ALBANY, NY (AP) The commissioner of the New York State Department of Transportation (NYSDOT) on March 6 defended his agency’s system for inspecting more than 19,000 bridges around the state, said two key bridge failures last year were “isolated” incidents.
NYSDOT Commissioner Thomas Madison, testifying at an Assembly hearing, said the department has a “comprehensive” bridge inspection program that meets all requirements of state law and equals or surpasses national bridge inspection standards.
Madison said a “convergence of factors” led to July’s partial collapse of an 82-ft. high ramp that is part of the Dunn Memorial Bridge in Albany. Those factors, including weather, the bridge’s light steel reinforcement and traffic load, made the partial failure “unknowable,” he said. The ramp had been rated in good condition in late 2003.
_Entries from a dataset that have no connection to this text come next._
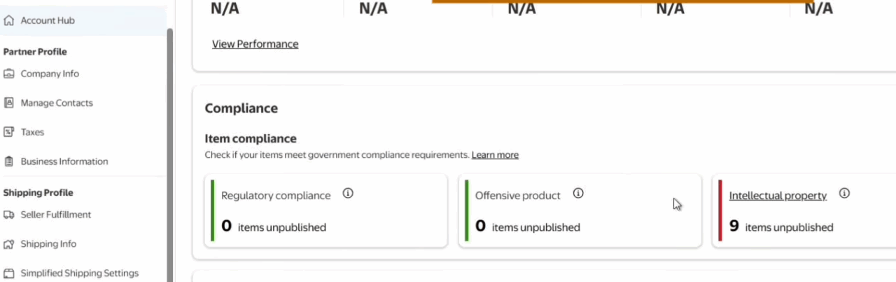Click the Seller Fulfillment truck icon
Image resolution: width=896 pixels, height=282 pixels.
click(9, 215)
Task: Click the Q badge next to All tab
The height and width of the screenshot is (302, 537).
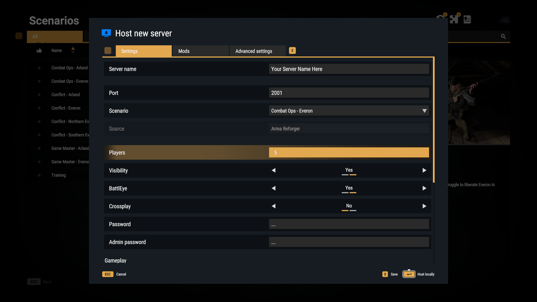Action: [18, 36]
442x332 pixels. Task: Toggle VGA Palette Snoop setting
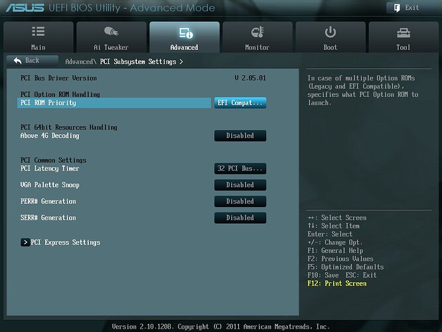[x=240, y=185]
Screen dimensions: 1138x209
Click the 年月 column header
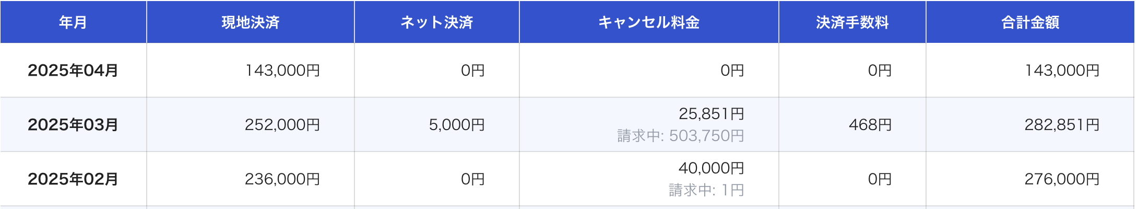tap(73, 22)
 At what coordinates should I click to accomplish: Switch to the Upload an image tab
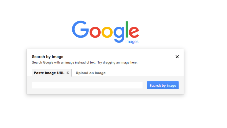91,73
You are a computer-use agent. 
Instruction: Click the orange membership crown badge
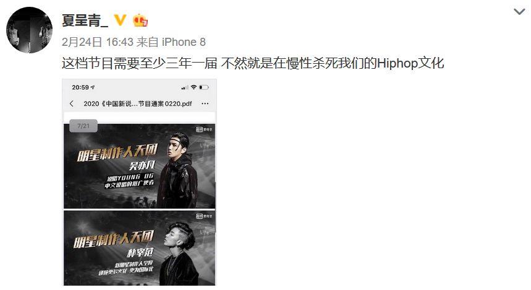point(140,20)
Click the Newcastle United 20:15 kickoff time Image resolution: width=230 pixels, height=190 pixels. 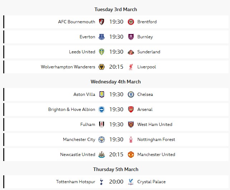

Madison said the extent of the corrosion that led a deteriorating I-290 overpass in Buffalo to settle in mid-October was misjudged by an inspector.
“I was pleased he was willing to admit mistakes were made,” said Buffalo Democratic Assemblyman Sam Hoyt. “It should have been flagged much earlier. If the system had worked better, it would have been flagged and repairs made much sooner.”
Assemblyman Ronald Canestrari, an Albany-area Democrat, said he remained concerned that some bridge problems around the state were not being caught.
“It is a concern whether all reasonable steps are being taken,” he said. “The jury is still out on that. The policy sounds good, but there may be gaps in how the policy is implemented and the information is evaluated.”
Madison said the department has made changes to its inspection process since the two incidents and will look to improve the program further.
After years of flat spending on transportation, lawmakers and Gov. George Pataki last year included a $38.5 billion, multiyear transportation program in the state budget.
Half of the money will be spent on bridge and road projects outside New York City. The overall funding includes a $2.9-billion transportation bond voters approved in the fall election.
Madison said even with that money, the number of deficient state bridges is likely to rise as many structures age past 50 years. Approximately 28 percent of the state’s bridges are now rated as deficient, down from 38 percent in 1995.